**Document text**
Revenue also rose, climbing 8.5% to $718.1 million, with earnings before interest, tax and amortisation (ebita) increasing by 12.2% to $96.5 million. Freightways attributed the positive performance to growth in same-customer volumes, gains in market share, and pricing adjustments implemented at the start of the financial year.
The company’s Express Package and Business Mail division was a key driver of growth, delivering improvements in revenue, ebita, and margin. Within this division, Allied and Post Haste performed particularly well, benefiting from strong demand for oversize and economy services, respectively. Big Chill Distribution, serving the food and hospitality sectors, also saw revenue and earnings increases, although the pace of recovery in that sector is slower, the company noted.
Freightways’ Australian operations, specifically Allied Express, also contributed to the positive results, demonstrating strong growth and improved ebita performance. Yet, demand within New Zealand shifted towards economy services, at the expense of overnight express deliveries.
The Information Management and Waste Renewal division presented a more mixed picture, with revenue remaining broadly flat. EBITA in this division grew modestly, a result the company linked to lower digitisation activity and the discontinuation of unprofitable product destruction services.
Despite the overall positive results, Freightways incurred A$1.6 million in one-off costs during the half, which the company does not anticipate repeating. Looking ahead, a new tariff scheduled to take effect on April 1 will alter the cost structure for customs clearance, requiring a charge on shipments and mail. Freightways is currently developing a mitigation strategy to address this change.
The company also faces challenges related to its air freight operations. Its joint venture partner in Parcelair, Airwork, entered receivership in July 2025. Receivers are currently managing the business with the aim of finding a buyer, with a sale expected in the first quarter of 2026. Freightways plans to retire two of its 737-400 aircraft in late 2026, replacing them with two 737-800s to maintain a core fleet of three 737-800s.
Freightways declared an interim dividend of 21 cents per share, a 10.5% increase compared to the previous year. The company is continuing to implement a new billing platform for its New Zealand Express Package segment, aiming to improve billing capabilities, pricing discipline, and long-term margins.
Amova Asset Management portfolio manager Michael De Cesare described the results as “broadly in line with expectations,” noting that the double-digit profit growth reflected steady execution in a challenging freight environment. He also pointed out that margins remain below pre-COVID levels but are expected to be a medium-term driver for the business. De Cesare highlighted Big Chill and the document destruction business, Shred-X, as areas requiring attention.
In December 2025, Freightways agreed to acquire VT Freight Express, a Victorian freight company, signaling a continued focus on expanding its Australian express network. The company anticipates a steady improvement in same-customer volumes in the second half of the financial year, driven by the ongoing economic recovery in New Zealand.
Back in October, Freightways faced strike action from union workers alleging unsafe working conditions and health and safety breaches.

**Collected data**

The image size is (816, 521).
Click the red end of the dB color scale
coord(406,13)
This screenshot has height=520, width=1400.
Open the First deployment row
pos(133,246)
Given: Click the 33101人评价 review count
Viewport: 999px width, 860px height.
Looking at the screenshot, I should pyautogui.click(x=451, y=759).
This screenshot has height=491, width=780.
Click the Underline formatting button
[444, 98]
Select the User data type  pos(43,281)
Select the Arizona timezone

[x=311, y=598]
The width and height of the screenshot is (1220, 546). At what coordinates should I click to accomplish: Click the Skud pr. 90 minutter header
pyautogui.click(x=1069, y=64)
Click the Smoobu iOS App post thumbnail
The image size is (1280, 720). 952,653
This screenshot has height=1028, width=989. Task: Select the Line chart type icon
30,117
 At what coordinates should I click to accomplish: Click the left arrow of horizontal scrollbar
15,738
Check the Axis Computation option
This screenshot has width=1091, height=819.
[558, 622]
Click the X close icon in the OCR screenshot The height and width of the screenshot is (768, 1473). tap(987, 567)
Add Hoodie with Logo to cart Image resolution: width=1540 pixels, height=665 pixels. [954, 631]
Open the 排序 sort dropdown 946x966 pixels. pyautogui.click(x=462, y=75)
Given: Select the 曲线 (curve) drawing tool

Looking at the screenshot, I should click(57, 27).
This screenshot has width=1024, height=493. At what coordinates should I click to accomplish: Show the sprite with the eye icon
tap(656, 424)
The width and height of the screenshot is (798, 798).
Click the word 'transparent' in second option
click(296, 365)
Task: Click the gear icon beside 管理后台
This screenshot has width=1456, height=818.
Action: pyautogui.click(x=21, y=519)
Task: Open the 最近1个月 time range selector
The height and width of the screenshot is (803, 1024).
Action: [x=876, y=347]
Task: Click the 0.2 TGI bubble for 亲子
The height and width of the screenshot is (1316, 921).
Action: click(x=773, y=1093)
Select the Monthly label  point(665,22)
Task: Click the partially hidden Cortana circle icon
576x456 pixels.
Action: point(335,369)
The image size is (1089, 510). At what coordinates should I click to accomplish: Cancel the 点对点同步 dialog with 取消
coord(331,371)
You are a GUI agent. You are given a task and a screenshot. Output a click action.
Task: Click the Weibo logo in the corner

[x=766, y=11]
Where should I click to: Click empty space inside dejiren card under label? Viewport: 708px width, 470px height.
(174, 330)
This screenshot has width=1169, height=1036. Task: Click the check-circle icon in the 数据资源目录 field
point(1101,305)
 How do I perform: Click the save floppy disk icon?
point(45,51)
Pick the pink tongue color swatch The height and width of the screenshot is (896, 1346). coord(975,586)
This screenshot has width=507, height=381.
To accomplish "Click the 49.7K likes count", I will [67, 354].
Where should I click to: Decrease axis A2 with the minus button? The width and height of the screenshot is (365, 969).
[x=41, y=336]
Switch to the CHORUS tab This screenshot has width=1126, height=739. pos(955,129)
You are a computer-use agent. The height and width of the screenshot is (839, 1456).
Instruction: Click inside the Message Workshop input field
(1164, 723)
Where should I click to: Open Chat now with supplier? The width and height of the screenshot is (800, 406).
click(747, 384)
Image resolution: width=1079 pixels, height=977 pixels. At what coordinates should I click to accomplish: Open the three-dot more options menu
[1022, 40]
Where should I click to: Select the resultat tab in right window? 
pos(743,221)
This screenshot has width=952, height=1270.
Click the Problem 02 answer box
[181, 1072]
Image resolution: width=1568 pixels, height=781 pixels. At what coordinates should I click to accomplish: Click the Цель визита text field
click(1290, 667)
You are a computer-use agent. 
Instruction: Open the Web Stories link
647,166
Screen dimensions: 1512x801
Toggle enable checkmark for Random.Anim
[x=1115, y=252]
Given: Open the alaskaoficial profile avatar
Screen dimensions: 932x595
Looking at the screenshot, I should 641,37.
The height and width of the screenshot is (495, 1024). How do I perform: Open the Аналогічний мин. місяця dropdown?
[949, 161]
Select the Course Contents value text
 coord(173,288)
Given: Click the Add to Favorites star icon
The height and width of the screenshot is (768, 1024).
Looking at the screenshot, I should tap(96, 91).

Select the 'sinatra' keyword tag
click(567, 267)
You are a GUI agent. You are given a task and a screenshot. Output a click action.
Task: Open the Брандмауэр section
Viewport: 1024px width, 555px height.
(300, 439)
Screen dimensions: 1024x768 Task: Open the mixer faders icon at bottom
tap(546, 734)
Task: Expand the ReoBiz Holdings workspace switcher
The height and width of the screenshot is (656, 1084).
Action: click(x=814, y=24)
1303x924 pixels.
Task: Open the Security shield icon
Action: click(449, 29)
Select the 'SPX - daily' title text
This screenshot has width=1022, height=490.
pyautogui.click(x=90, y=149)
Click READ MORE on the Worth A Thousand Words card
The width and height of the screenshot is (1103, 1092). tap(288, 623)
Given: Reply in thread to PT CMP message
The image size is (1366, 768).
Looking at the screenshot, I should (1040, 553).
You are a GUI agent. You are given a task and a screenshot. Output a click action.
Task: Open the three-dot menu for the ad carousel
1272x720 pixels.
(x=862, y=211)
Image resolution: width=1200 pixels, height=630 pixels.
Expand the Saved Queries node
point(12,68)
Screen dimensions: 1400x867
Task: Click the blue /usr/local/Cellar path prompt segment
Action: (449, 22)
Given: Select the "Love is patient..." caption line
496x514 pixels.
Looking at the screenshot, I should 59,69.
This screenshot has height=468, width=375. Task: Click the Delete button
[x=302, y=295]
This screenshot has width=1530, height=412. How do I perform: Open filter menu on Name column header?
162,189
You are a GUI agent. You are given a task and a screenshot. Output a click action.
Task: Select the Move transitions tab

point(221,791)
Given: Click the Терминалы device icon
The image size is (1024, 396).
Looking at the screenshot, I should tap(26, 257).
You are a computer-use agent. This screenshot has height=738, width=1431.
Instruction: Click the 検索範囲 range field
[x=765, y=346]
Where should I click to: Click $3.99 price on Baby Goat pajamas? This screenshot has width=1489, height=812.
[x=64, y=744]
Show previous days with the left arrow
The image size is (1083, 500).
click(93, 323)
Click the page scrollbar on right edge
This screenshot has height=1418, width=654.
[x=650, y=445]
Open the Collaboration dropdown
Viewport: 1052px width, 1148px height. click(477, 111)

**Explore the material**
1. In the Freightways results text, rewrite the passage that begins at the words "Freightways’ Australian operations, specifically" and stops after "overnight express deliveries.", replacing "strong growth" with "robust growth".
2. Translate this sentence from the Freightways results text into French: "Back in October, Freightways faced strike action from union workers alleging unsafe working conditions and health and safety breaches."

**Results in order**
1.
Freightways’ Australian operations, specifically Allied Express, also contributed to the positive results, demonstrating robust growth and improved ebita performance. Yet, demand within New Zealand shifted towards economy services, at the expense of overnight express deliveries.

2. En octobre dernier, Freightways a fait face à une grève de travailleurs syndiqués dénonçant des conditions de travail dangereuses et des manquements en matière de santé et de sécurité.